Rewrite the lines from the one containing "At what coordinates" through the one containing "Task: Open the chart context menu", both included, as a JSON list of strings with one string per line and blank lines left out.

>> start Excerpted data

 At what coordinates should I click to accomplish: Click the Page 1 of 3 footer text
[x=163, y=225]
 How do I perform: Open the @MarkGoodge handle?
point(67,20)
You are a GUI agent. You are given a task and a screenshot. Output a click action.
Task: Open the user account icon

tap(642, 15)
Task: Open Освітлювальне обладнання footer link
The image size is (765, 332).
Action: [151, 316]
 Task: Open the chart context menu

>> end Excerpted data
>> start Excerpted data

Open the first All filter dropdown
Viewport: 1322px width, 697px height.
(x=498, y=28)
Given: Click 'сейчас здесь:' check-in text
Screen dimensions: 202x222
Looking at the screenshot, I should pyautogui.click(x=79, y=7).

>> end Excerpted data

§ **Exercise solution**
[
  " At what coordinates should I click to accomplish: Click the Page 1 of 3 footer text",
  "[x=163, y=225]",
  " How do I perform: Open the @MarkGoodge handle?",
  "point(67,20)",
  "You are a GUI agent. You are given a task and a screenshot. Output a click action.",
  "Task: Open the user account icon",
  "tap(642, 15)",
  "Task: Open Освітлювальне обладнання footer link",
  "The image size is (765, 332).",
  "Action: [151, 316]",
  " Task: Open the chart context menu"
]